The case is finally playing out in court. Kramer, now in his late 50s, is currently going head-to-head with Weinberg, 67.
The two men are very different.
Weinberg’s grandfather shaped Goldman Sachs. Weinberg’s father was a senior partner at the firm; his cousin John runs Evercore. Peter Weinberg himself spent 20 years at Goldman, where he was CEO before joining Perella in 2005. He has an MBA from Harvard and has been described as banking royalty.

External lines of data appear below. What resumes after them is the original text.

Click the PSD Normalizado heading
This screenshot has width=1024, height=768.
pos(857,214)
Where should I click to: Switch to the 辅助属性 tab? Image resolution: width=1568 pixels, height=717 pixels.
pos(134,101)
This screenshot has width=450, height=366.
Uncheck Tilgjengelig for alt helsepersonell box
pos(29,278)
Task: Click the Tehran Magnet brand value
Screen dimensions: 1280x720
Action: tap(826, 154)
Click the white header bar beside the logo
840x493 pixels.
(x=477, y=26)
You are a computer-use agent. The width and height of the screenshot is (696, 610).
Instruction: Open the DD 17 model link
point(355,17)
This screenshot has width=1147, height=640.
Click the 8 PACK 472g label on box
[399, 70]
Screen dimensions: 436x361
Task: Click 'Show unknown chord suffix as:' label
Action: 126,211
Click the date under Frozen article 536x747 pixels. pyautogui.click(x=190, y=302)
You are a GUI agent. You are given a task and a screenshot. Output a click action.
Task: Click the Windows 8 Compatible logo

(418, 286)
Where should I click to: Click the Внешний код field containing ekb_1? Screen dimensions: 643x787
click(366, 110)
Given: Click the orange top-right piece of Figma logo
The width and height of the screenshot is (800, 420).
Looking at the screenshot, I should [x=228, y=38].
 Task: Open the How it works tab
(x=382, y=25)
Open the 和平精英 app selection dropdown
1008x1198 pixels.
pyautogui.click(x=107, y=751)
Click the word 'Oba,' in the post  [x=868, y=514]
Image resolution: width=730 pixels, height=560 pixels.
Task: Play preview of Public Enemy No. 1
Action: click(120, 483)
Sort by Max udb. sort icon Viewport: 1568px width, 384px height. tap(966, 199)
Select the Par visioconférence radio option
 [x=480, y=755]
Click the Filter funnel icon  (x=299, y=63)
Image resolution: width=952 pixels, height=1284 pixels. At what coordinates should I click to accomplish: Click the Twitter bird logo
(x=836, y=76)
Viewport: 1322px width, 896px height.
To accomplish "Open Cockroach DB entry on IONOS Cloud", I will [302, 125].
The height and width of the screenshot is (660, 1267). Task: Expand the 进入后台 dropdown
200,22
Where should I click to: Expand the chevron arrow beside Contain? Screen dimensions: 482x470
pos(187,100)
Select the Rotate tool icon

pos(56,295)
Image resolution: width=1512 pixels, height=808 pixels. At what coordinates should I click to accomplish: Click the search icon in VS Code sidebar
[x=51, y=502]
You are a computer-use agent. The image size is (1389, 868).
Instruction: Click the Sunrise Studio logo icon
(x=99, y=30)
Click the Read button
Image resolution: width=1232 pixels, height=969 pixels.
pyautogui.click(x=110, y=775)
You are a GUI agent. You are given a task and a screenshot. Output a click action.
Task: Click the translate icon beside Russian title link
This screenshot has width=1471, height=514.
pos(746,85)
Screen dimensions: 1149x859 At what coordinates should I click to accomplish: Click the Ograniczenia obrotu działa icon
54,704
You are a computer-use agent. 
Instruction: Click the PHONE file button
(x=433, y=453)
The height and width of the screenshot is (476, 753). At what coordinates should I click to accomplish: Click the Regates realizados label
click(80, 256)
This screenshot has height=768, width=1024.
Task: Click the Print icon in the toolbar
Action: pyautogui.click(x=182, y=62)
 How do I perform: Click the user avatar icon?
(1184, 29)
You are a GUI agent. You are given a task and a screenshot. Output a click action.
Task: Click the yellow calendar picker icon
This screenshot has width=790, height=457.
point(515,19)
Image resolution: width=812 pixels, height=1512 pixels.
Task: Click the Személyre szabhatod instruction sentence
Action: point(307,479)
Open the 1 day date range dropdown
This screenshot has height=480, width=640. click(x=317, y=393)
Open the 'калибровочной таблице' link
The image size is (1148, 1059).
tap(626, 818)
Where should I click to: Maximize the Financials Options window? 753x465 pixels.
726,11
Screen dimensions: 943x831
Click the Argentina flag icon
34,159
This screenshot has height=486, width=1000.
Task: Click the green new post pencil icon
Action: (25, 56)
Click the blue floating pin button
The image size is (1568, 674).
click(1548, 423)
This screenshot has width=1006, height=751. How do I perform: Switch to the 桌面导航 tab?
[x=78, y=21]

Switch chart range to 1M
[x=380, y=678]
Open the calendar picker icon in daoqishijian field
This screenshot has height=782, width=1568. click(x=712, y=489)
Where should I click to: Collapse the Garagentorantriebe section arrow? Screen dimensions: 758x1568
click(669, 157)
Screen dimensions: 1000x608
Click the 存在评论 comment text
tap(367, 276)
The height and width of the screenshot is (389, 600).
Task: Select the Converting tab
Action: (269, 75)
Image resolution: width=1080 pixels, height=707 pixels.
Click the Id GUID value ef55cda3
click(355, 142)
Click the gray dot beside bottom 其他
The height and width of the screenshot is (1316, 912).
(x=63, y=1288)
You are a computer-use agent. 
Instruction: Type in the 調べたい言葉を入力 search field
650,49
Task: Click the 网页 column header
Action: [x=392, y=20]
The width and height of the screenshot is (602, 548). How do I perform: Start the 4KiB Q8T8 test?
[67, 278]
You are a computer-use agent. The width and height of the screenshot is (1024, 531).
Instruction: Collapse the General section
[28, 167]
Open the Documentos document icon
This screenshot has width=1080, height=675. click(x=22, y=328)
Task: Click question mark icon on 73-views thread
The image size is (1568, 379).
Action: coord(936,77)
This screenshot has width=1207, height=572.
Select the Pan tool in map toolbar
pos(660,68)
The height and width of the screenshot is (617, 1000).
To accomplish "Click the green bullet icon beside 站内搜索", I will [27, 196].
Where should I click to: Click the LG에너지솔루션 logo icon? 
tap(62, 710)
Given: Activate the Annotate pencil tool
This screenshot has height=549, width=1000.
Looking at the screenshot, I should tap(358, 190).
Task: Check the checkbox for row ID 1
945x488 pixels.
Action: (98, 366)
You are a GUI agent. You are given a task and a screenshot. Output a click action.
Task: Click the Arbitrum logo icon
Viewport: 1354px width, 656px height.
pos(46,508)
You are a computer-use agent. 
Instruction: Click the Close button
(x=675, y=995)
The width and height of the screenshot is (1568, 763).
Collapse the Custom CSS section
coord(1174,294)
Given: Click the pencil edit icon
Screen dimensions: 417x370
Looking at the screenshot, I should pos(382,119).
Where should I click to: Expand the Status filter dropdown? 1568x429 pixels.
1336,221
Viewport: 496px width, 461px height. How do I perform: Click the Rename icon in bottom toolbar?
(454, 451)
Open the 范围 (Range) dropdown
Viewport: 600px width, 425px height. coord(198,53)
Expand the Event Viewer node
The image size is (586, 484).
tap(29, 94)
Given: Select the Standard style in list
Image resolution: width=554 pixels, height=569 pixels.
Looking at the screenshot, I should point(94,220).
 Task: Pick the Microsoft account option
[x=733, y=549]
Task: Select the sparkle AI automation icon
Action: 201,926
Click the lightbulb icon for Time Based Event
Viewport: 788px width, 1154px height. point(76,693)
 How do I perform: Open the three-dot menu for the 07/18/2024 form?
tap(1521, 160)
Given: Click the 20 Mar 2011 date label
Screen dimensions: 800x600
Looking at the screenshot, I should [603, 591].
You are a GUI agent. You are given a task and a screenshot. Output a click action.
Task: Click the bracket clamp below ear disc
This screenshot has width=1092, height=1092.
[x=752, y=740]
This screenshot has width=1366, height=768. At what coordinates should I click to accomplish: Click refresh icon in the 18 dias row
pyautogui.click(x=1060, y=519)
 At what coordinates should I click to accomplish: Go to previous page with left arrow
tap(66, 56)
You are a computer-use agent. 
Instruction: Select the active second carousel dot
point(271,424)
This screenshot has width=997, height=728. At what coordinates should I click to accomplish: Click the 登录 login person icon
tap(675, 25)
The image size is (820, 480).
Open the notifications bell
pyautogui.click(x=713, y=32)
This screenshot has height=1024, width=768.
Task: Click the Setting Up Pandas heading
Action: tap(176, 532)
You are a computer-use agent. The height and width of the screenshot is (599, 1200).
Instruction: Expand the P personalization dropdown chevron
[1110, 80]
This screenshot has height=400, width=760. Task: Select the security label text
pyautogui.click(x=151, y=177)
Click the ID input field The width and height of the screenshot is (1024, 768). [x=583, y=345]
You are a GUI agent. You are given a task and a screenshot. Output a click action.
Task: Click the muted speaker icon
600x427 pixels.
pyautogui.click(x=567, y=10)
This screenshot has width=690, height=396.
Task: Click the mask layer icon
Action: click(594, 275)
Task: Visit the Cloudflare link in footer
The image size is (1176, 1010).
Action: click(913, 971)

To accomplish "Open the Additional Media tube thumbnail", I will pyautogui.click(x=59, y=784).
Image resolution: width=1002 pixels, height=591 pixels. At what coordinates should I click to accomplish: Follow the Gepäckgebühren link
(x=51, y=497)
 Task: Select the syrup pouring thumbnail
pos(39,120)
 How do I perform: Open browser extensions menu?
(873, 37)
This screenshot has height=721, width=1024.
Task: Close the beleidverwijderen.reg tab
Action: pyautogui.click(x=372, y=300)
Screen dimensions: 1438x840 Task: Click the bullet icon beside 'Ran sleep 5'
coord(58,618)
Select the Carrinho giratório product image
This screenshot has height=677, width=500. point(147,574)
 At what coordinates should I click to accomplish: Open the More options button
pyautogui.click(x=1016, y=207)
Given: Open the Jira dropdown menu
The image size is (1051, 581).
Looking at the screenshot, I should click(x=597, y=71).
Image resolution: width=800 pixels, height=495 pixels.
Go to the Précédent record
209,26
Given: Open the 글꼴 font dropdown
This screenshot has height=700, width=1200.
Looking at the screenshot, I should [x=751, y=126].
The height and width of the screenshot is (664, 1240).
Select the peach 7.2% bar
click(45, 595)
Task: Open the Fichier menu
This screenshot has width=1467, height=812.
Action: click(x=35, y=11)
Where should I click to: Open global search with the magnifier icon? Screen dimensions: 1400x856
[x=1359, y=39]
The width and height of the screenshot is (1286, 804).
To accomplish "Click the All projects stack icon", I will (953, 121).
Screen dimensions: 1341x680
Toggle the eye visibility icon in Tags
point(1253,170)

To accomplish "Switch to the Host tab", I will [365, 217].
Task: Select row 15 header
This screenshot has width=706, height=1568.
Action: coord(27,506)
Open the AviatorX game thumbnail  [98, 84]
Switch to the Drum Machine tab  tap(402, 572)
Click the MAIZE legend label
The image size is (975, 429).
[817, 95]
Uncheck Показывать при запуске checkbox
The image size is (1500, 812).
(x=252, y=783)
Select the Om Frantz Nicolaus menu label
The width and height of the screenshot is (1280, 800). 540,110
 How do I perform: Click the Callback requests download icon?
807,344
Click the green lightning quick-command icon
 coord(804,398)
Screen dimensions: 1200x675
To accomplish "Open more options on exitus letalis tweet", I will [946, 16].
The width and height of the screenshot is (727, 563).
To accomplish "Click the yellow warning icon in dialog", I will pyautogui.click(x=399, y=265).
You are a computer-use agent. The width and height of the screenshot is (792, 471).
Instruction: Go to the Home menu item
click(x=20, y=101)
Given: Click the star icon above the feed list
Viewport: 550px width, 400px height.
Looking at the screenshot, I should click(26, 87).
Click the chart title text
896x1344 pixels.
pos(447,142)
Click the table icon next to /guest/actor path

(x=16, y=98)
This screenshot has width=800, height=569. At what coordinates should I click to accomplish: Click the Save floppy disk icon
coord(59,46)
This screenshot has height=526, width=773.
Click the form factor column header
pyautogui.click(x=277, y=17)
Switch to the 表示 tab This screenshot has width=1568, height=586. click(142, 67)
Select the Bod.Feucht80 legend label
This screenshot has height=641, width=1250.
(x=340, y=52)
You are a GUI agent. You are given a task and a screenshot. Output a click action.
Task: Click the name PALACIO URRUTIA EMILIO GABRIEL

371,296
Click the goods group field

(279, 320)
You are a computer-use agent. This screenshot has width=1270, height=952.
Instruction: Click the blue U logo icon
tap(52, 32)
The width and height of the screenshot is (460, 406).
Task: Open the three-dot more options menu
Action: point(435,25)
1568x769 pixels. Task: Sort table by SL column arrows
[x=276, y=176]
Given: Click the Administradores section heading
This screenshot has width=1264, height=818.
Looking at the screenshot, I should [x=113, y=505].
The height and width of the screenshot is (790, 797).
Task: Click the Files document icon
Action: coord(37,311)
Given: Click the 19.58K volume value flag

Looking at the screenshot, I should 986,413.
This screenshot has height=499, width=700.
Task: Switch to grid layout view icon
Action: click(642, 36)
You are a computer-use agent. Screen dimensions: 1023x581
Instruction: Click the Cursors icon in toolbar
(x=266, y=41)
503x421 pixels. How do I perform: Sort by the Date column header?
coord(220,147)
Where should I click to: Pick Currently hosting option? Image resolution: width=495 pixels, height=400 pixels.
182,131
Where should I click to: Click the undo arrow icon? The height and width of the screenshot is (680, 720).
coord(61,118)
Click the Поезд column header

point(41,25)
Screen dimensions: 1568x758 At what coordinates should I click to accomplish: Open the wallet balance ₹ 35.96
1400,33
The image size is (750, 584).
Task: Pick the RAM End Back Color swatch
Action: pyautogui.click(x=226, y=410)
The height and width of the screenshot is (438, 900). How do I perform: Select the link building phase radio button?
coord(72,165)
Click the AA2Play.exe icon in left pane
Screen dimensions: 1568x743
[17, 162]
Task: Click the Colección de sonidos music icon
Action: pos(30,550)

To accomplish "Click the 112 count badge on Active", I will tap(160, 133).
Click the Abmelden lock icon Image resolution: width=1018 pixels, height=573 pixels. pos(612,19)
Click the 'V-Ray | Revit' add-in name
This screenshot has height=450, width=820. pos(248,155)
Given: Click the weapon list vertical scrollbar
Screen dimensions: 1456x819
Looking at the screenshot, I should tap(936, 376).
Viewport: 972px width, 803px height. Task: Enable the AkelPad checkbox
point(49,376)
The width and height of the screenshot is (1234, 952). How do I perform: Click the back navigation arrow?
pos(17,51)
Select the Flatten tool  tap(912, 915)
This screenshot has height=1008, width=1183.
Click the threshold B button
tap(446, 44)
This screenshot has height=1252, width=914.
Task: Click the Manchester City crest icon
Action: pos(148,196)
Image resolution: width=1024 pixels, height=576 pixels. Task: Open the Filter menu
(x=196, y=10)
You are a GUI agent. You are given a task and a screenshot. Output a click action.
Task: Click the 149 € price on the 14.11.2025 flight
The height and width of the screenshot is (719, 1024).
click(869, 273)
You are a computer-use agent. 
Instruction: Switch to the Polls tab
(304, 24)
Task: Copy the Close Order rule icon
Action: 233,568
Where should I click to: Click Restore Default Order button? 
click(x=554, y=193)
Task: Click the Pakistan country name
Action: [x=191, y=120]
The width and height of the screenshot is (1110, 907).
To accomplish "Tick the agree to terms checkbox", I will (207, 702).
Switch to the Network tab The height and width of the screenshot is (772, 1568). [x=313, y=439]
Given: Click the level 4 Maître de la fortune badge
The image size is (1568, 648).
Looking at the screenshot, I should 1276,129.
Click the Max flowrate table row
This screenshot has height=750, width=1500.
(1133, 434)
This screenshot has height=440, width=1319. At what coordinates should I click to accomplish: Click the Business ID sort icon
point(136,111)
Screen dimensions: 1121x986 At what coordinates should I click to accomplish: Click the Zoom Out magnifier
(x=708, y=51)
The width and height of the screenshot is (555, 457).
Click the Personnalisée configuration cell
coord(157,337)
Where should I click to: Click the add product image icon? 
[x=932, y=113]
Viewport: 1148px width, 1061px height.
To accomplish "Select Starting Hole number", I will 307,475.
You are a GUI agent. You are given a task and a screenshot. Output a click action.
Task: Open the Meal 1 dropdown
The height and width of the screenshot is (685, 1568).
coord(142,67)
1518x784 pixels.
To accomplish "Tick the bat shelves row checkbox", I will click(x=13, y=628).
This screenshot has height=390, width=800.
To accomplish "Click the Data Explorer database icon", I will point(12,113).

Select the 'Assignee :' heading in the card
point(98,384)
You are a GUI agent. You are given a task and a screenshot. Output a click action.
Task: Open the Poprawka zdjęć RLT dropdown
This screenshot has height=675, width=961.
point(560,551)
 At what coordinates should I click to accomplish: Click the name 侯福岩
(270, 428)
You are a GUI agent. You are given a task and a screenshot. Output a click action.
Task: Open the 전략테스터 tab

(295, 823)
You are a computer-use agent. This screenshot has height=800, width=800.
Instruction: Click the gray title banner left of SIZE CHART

Kramer, but comparison, attended California State University and his mother was a criminologist. He began his career at restructuring boutique Houlihan Lokey where he quickly made a name for himself through a willingness to work 100-hour weeks. He’s described as “very charismatic,” “talented”, and a huge generator of business. But in the estimation of Weinberg, he’s also fatally flawed.
Speaking in court last month, Weinberg described Kramer as a “polarizing leader” who was an “enormous man with a great work ethic,” but also “ambitious to a fault.” For this reason, Weinberg – who claims that he personally enjoyed working with Kramer’s “huge talent” even though others did not – says he decided to demote Kramer from PWP’s management committee and to encourage him to go back to working with clients instead. This occurs “quite frequently” at PWP, insisted Weinberg.
Kramer left PWP soon after, taking multiple senior colleagues, juniors, and most of PWP’s restructuring business with him. He founded Ducera, his own boutique. PWP had to spend $12m hiring a new restructuring team as a result.
The case hinges on whether Kramer’s demotion was reasonable. Kramer’s team argue that it wasn’t and say PWP demoted and “summarily fired” him, despite promising him broad management responsibility when he joined. PWP claims it was, and says Kramer resigned in petulance and then incited his team to follow him after his lust for power and money was thwarted.
Kramer himself has yet to take the stand, but his lawyers have already argued that the blue-blooded Weinberg simply considered himself “too rich” to have to deal with the ambitious Mike Kramer.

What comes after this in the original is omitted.